Lines of data
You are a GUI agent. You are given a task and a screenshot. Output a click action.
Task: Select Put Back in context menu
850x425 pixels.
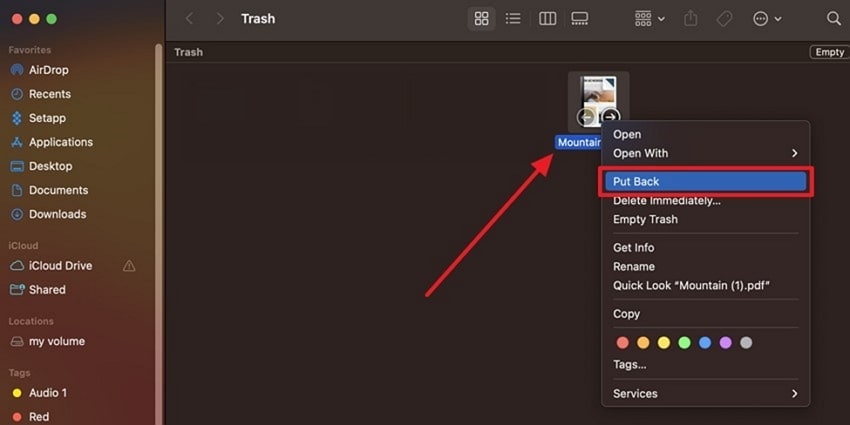coord(705,182)
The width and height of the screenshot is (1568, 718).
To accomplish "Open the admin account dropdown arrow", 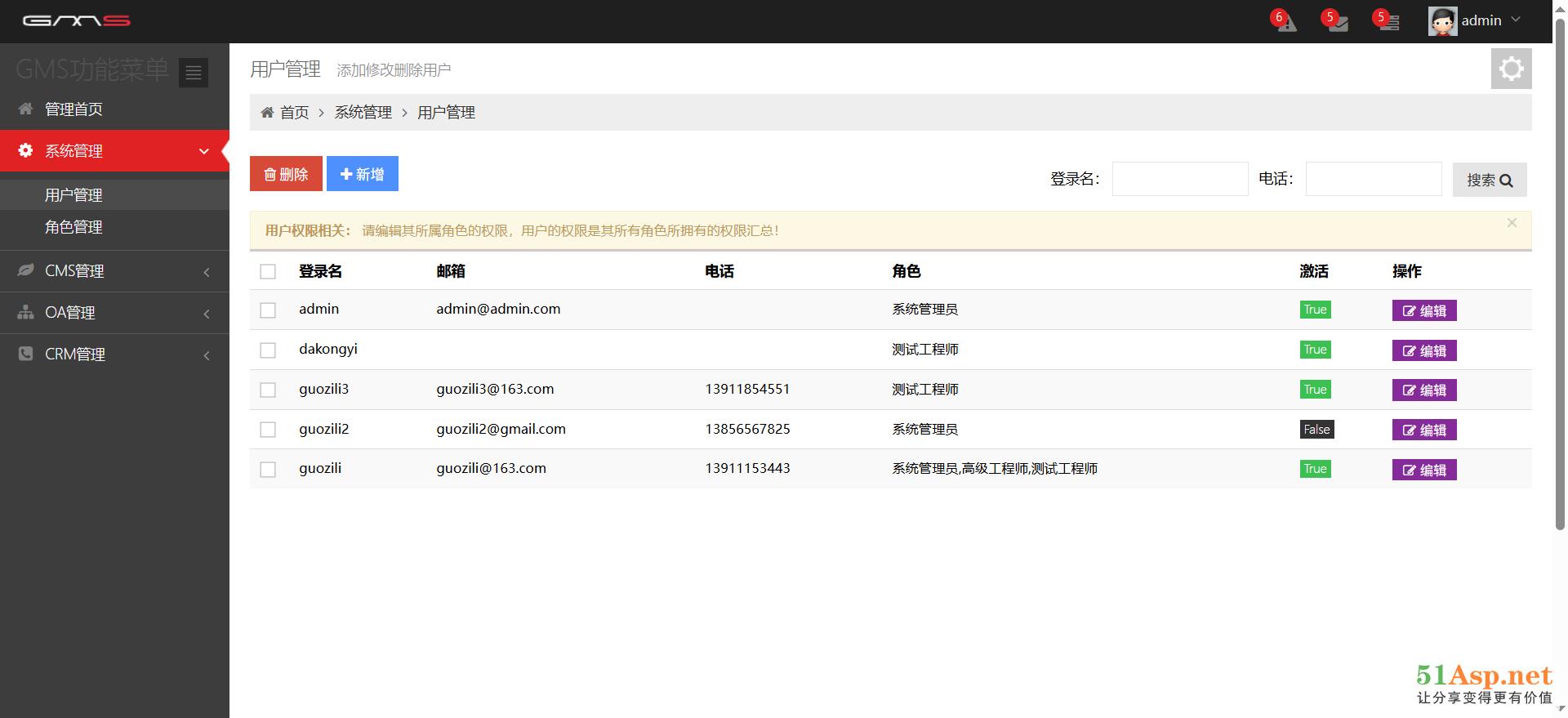I will [x=1516, y=20].
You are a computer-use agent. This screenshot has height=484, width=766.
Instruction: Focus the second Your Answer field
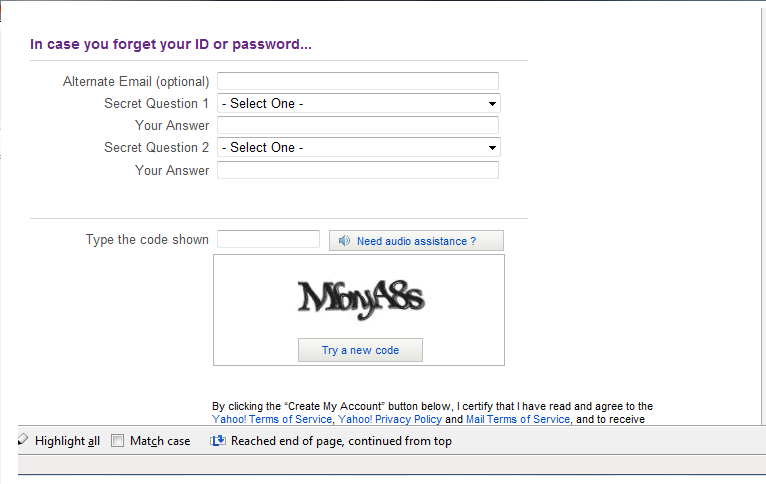(357, 170)
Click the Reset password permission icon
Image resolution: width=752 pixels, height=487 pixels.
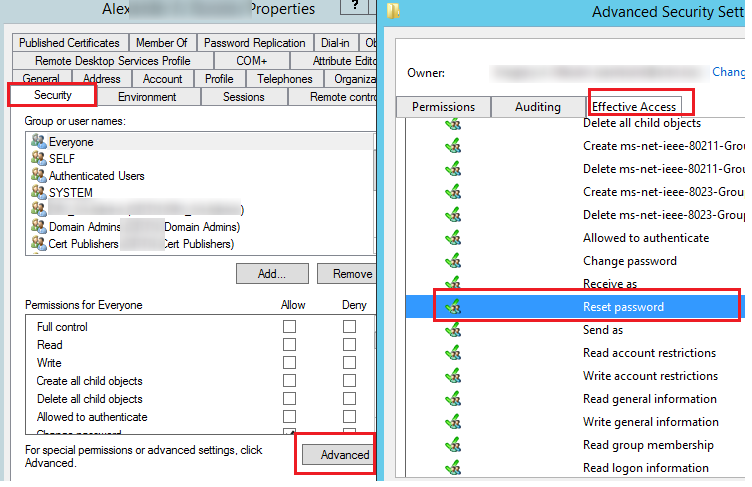453,307
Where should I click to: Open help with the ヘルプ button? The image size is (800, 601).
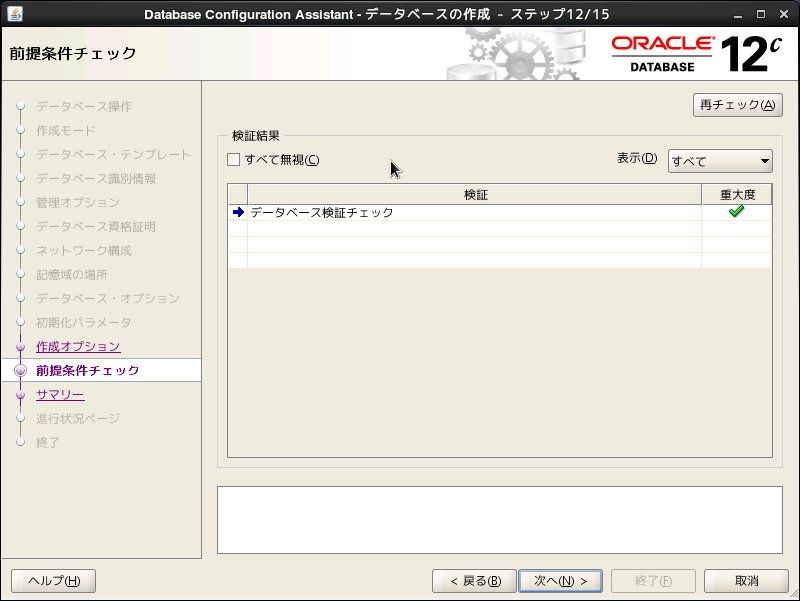click(54, 581)
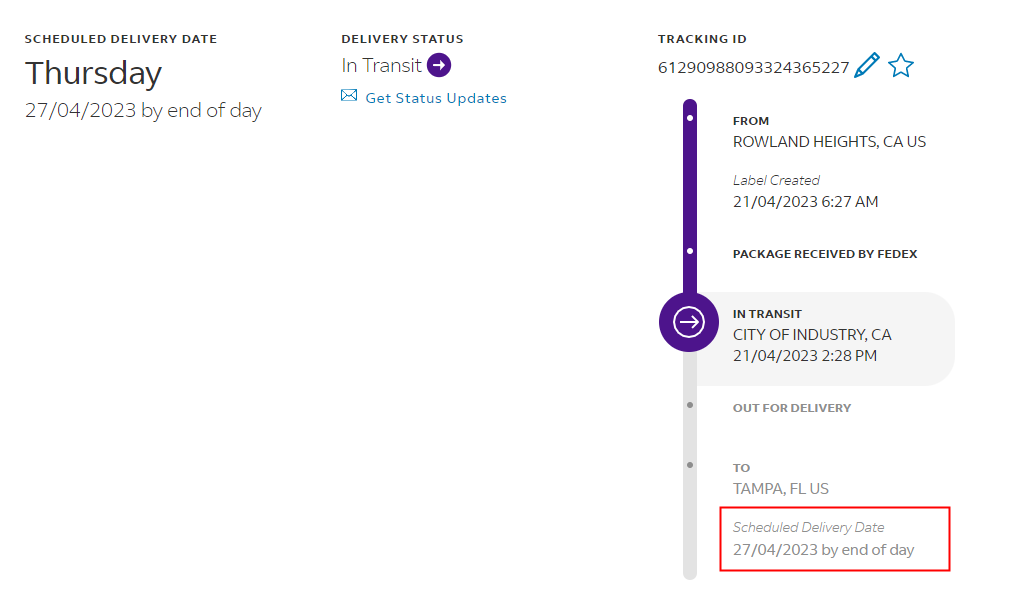Star this shipment as a favorite
The image size is (1018, 600).
pyautogui.click(x=901, y=66)
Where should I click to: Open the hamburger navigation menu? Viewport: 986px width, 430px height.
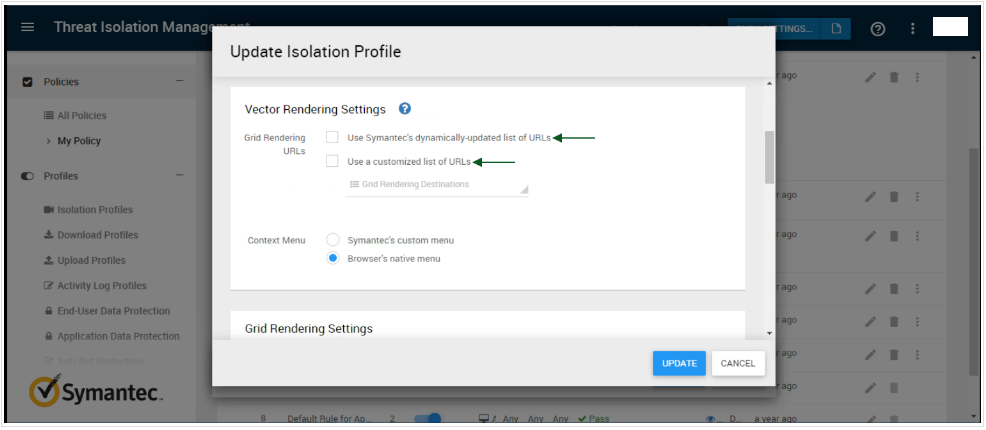pos(27,28)
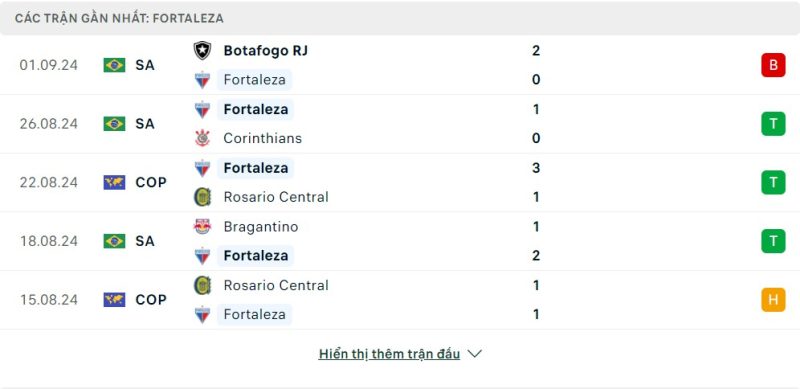Click the SA league label for 18.08.24

coord(145,241)
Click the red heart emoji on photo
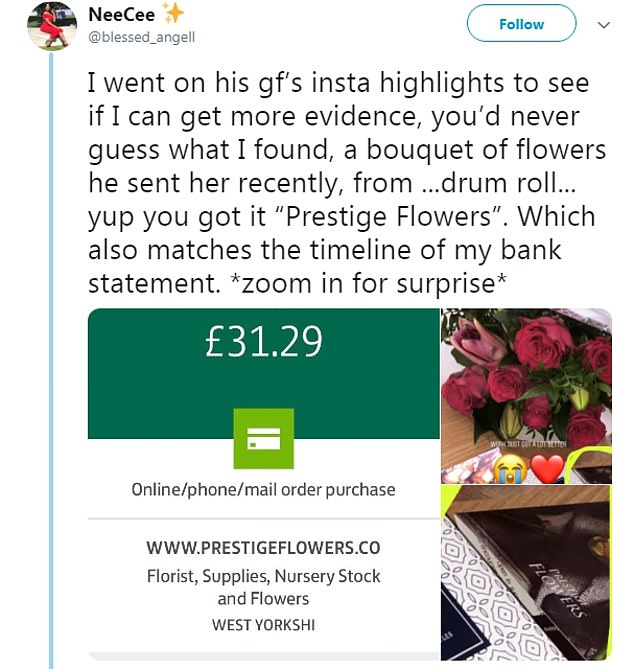This screenshot has height=669, width=634. point(549,464)
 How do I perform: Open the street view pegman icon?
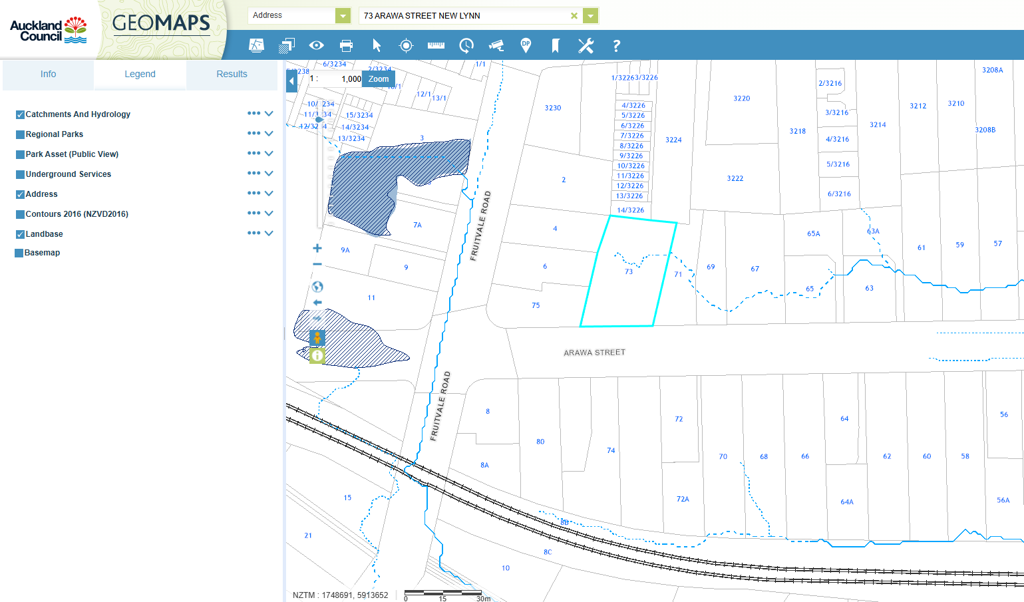317,338
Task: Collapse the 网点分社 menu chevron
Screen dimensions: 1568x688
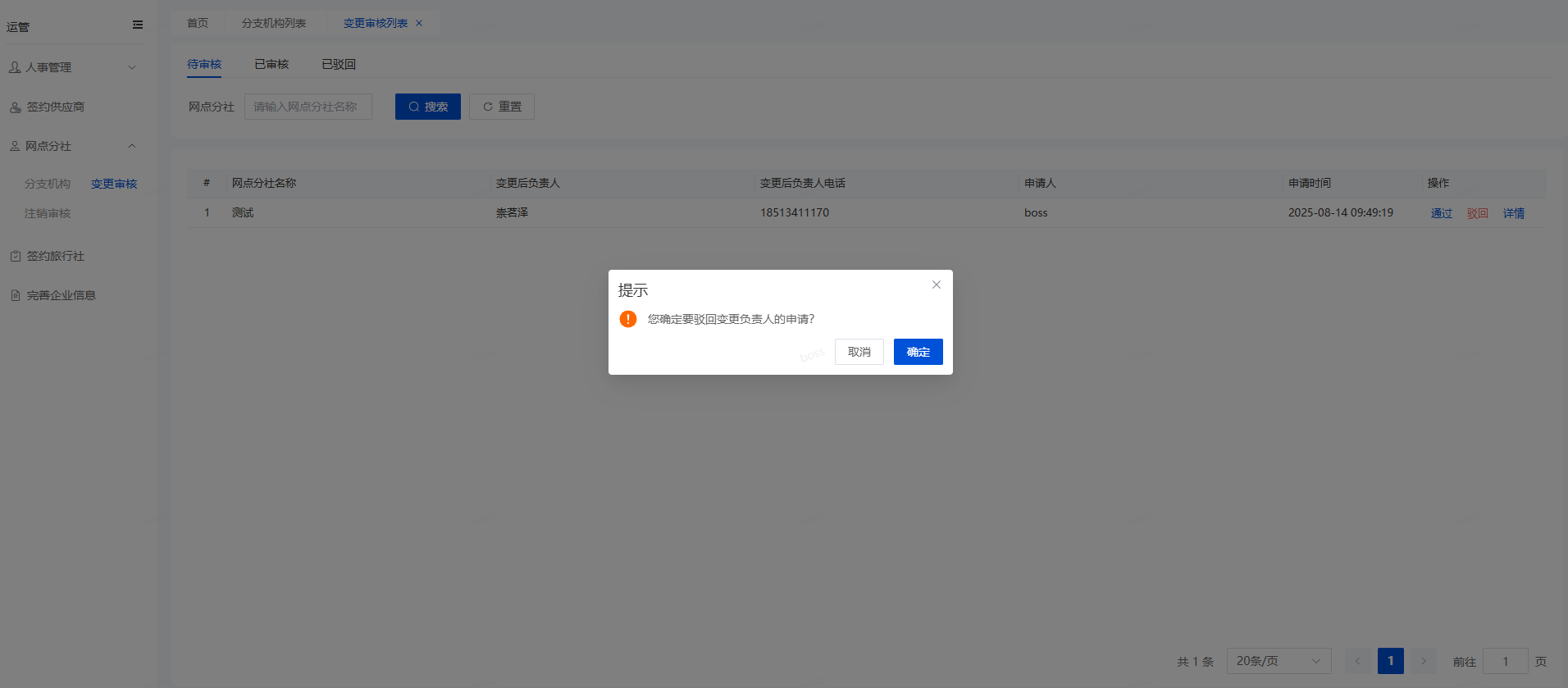Action: coord(132,146)
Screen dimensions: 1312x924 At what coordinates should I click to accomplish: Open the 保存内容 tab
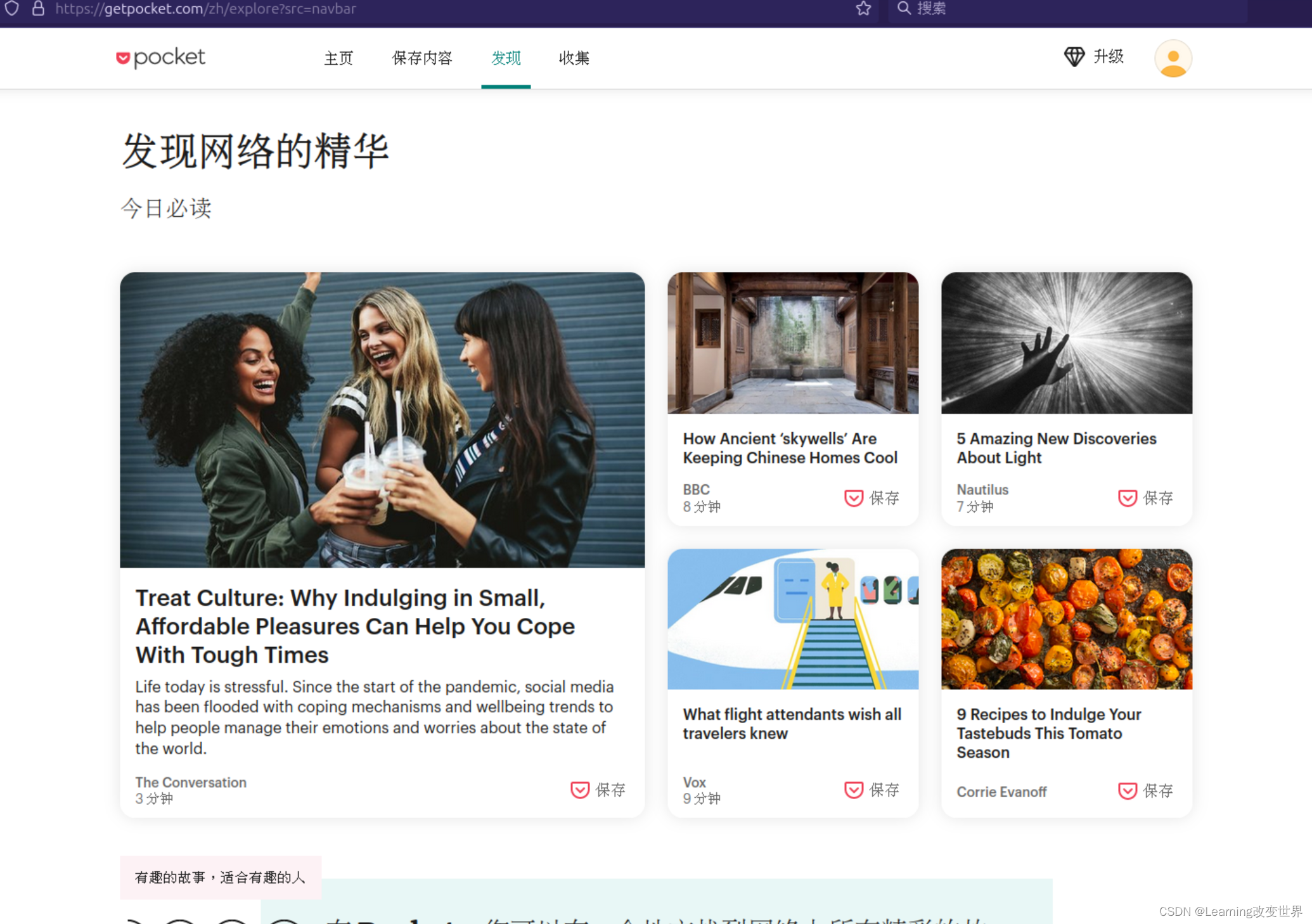point(422,58)
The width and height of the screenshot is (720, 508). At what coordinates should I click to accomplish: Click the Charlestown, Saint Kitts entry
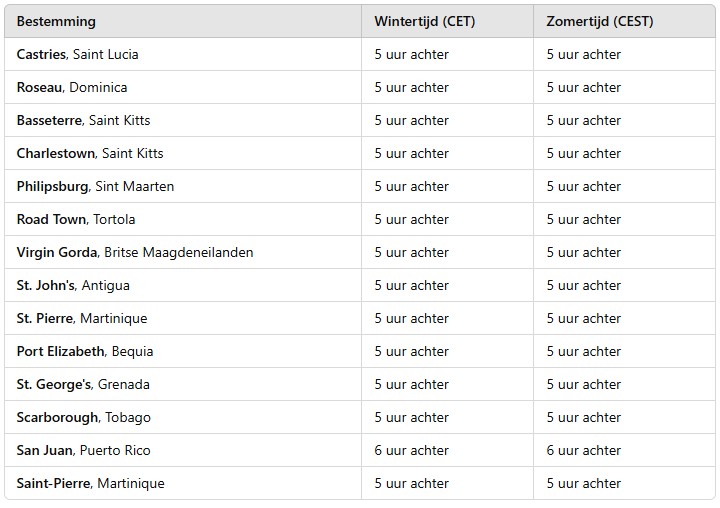pos(90,153)
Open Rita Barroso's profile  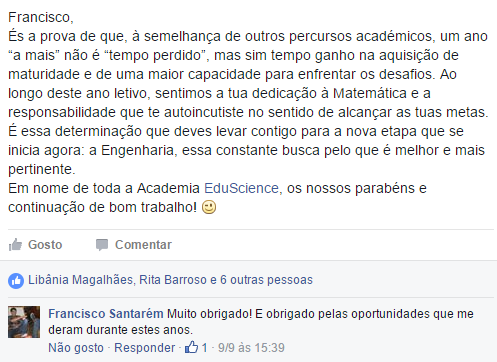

### [Task directions]
Please convert the stretch from the line containing "How do I perform: Open" through the end of the lines into a Markdown table with the columns Row and Line, skipping any blank lines. Leave the pictures out.

### [Written answer]
| Row | Line |
|---|---|
| 1 |  How do I perform: Open the street view pegman icon? |
| 2 | 317,338 |
| 3 | Task: Collapse the 网点分社 menu chevron |
| 4 | Screen dimensions: 1568x688 |
| 5 | Action: coord(132,146) |
| 6 | Screen dimensions: 1312x924 At what coordinates should I click to accomplish: Open the 保存内容 tab |
| 7 | point(422,58) |
| 8 | The width and height of the screenshot is (720, 508). At what coordinates should I click to accomplish: Click the Charlestown, Saint Kitts entry |
| 9 | pos(90,153) |
| 10 | Open Rita Barroso's profile   |